* **TASK**
Go through the data below line by line and report how many lines contain "agent", giving only that figure.

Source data
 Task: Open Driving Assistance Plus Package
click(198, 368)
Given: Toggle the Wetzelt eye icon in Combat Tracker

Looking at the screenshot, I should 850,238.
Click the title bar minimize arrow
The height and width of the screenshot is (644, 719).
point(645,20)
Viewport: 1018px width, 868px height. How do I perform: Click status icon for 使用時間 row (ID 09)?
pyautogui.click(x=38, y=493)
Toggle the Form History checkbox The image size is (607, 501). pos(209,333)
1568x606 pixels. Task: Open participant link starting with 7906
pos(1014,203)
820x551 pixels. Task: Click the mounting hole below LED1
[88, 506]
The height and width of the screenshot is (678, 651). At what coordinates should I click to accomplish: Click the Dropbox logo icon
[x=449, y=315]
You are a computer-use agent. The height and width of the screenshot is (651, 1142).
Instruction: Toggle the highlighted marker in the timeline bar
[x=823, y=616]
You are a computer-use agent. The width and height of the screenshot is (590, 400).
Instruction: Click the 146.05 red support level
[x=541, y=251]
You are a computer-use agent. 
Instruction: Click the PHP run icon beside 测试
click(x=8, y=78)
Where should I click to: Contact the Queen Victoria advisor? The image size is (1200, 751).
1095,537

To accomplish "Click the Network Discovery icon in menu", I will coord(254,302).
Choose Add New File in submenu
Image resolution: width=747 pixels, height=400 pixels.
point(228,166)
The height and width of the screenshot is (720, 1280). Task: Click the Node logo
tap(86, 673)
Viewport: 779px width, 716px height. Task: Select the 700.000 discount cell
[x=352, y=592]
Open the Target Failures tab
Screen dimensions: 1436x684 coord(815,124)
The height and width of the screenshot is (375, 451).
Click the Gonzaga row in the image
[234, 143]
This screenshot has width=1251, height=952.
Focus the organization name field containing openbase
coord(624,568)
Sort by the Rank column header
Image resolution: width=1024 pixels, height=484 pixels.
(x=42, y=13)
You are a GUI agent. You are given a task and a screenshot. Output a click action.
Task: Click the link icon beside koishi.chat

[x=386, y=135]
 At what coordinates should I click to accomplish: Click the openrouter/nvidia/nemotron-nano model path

* **YOUR SOLUTION**
4